With Philip having vanished like smoke into the western wilderness, and with unrest and fear growing by the day among the English, colonial authorities needed a foe they could see and fight. To the south, occupying a large and fertile territory claimed by both Massachusetts and Connecticut but presently a part of the infidel colony of Rhode Island, was the largest tribe in the region: the Narragansetts. To date, their sachems had signed two different treaties pledging their loyalty to the English. However, many New Englanders believed that the Narragansetts were simply biding their time. Come spring, when the leaves had returned to the trees, they would surely attack. “[T]his false peace hath undone this country,” Mary Pray wrote from Providence on October 20.
The colonial forces determined that as proof of their loyalty the Narragansetts must turn over any and all Pokanokets and Pocassets who were in their midst—especially the female sachem Weetamoo.
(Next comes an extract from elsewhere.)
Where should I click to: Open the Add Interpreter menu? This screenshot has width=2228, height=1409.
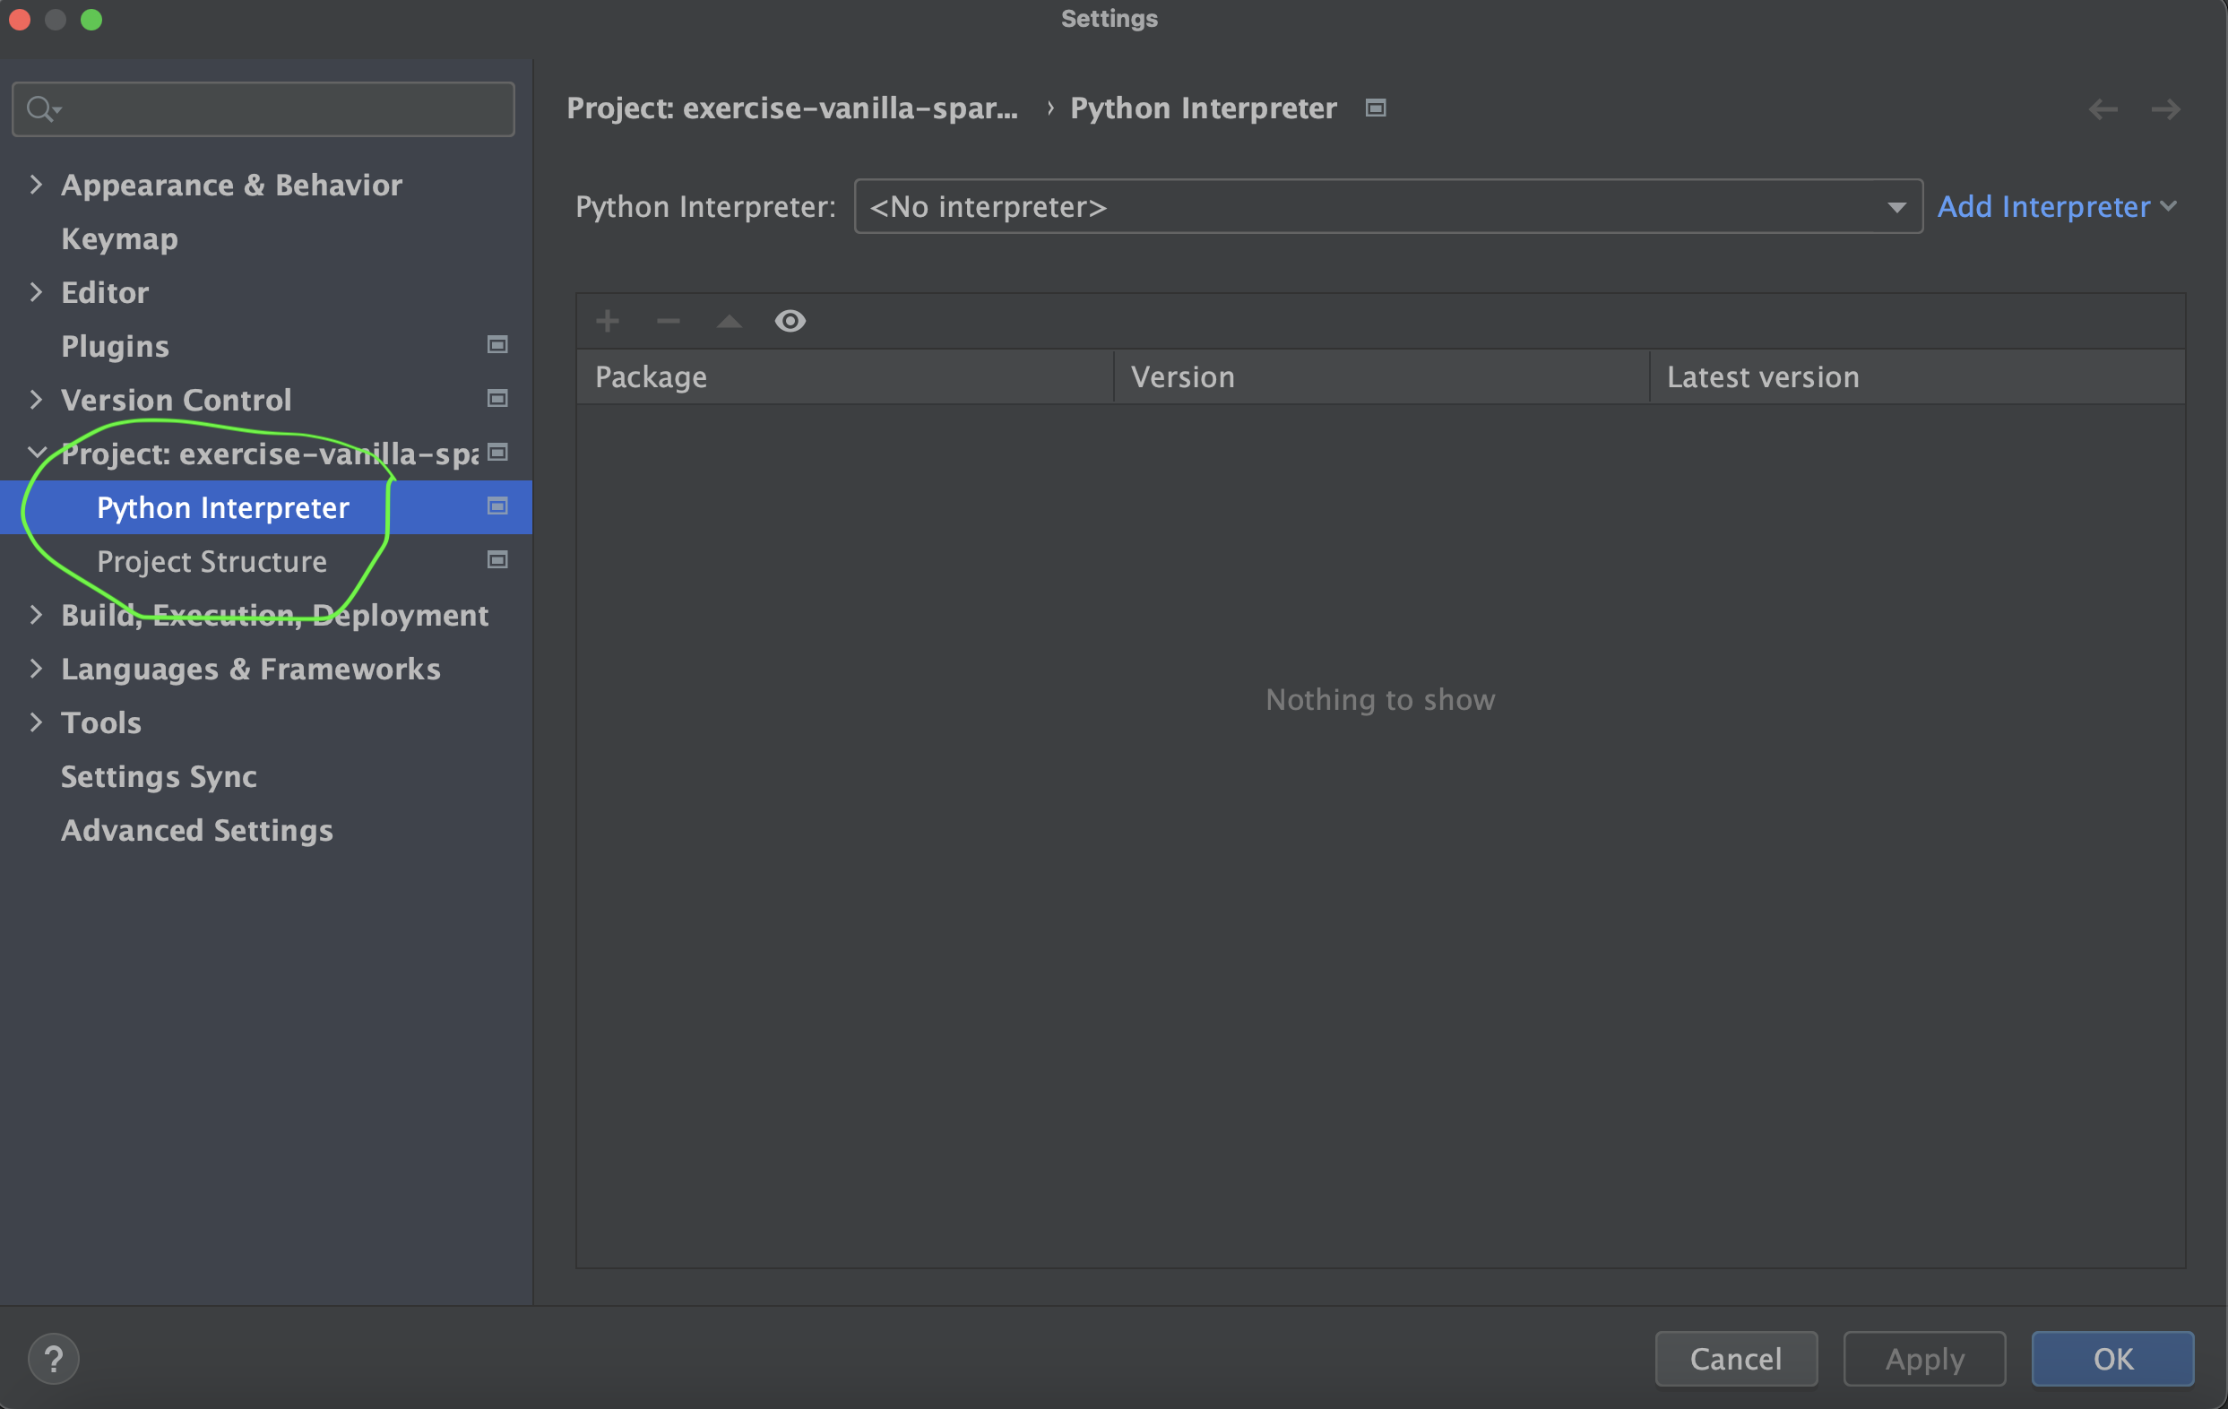2056,206

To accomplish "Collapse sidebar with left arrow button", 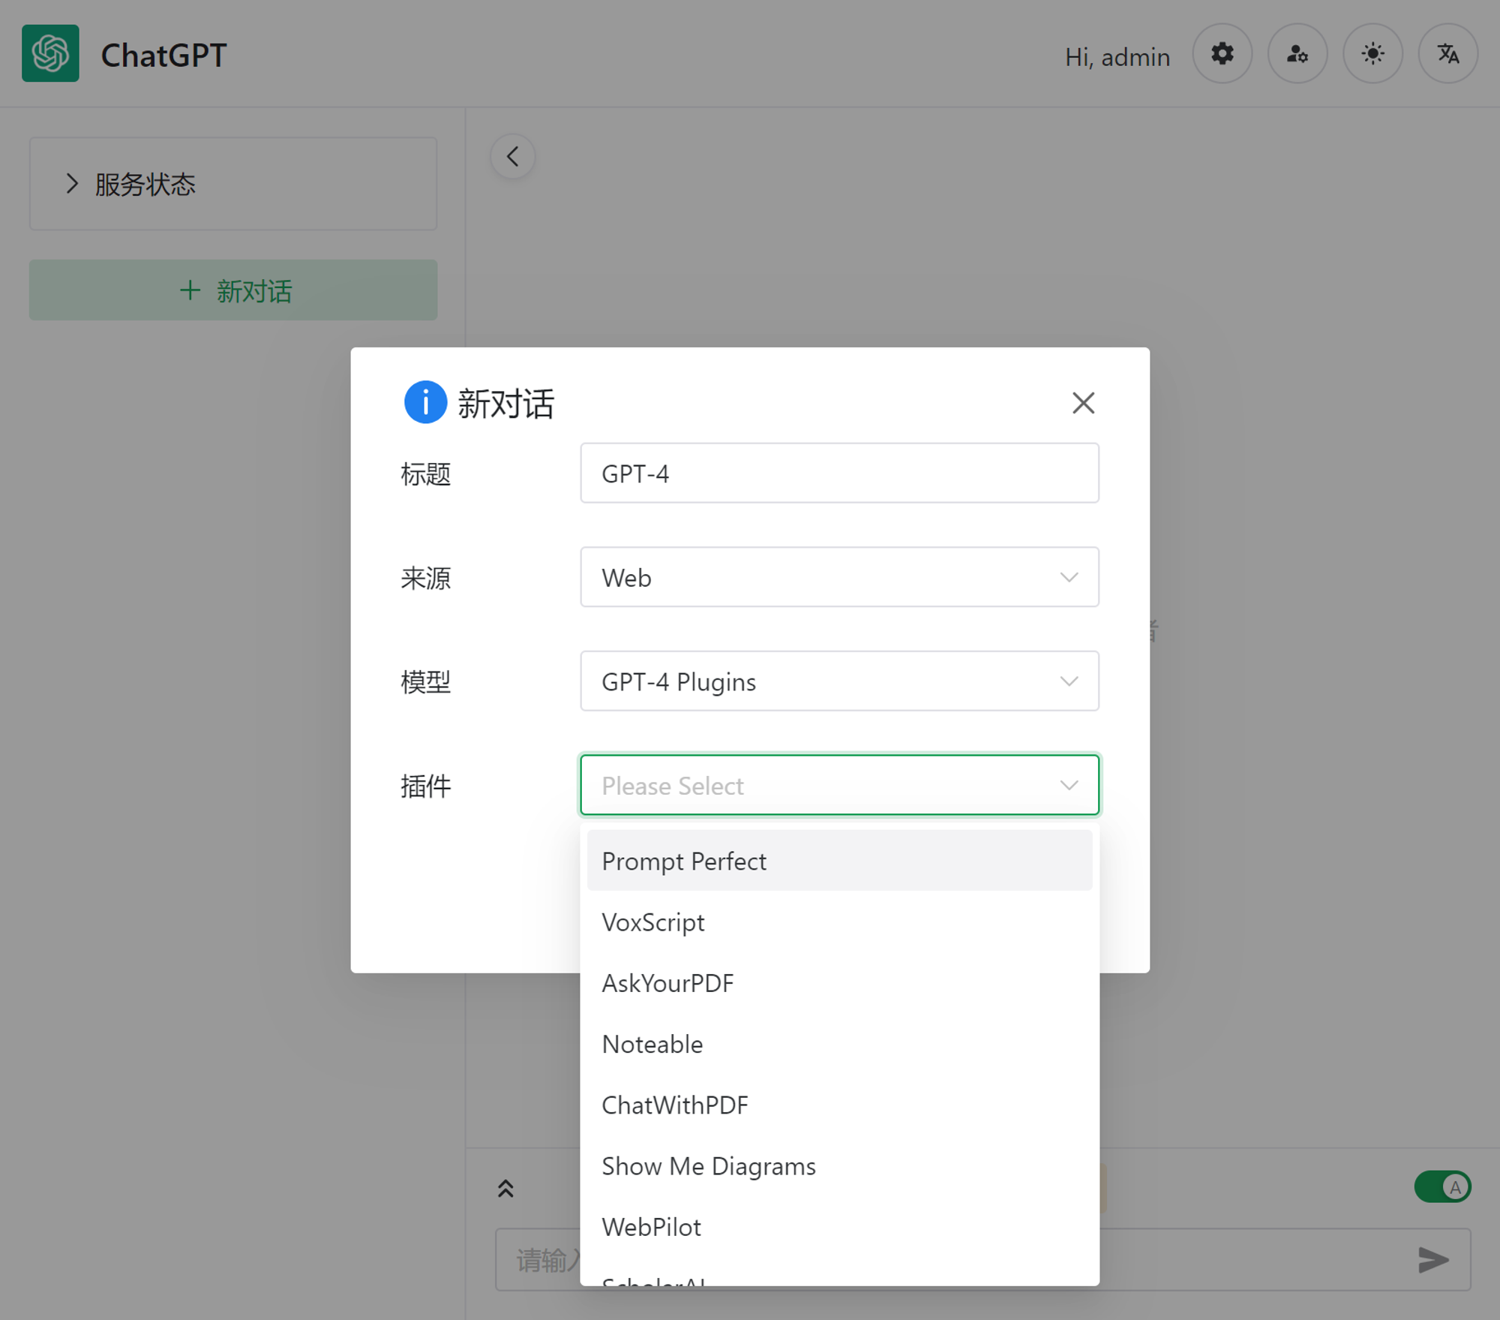I will pyautogui.click(x=513, y=157).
When an October 28 deadline came and went and no Indians had been surrendered, the decision was made. “The sword having marched eastward and westward and northward,” Increase Mather wrote, “now beginneth to face toward the south.”
Some Englishmen privately admitted that if the Narragansetts had chosen to join Philip in July, all would have been lost. As the Nipmucks assailed them from the west, the far more powerful Narragansetts might have stormed up from the south, and Boston would have been overrun by a massive pan-Indian army. But instead of acknowledging the debt they owed the Narragansetts, the Puritans resolved to wipe them out.
The United Colonies of Massachusetts, Connecticut, and Plymouth determined to mount the largest army New England had ever seen. From now on, all hope for negotiation was lost. In December, one thousand soldiers, representing close to 5 percent of the region’s male English population, would invade the colony of Rhode Island, which refused to participate in the attack. The leader of this mammoth force was to be Plymouth’s own Josiah Winslow. Serving as General Winslow’s trusted aide was none other than Benjamin Church.
Winslow had originally requested that Church command a company of Plymouth soldiers. But he had declined. In his narrative, he gives no reason for the refusal, saying only he “crave[d] excuse from taking commission.” Church was still angry over the enslavement of the Indians the previous summer. In addition, it’s probable that he had his doubts about the efficacy of attacking a huge and so far neutral Indian tribe. But there may have been other, more personal reasons for turning down the commission.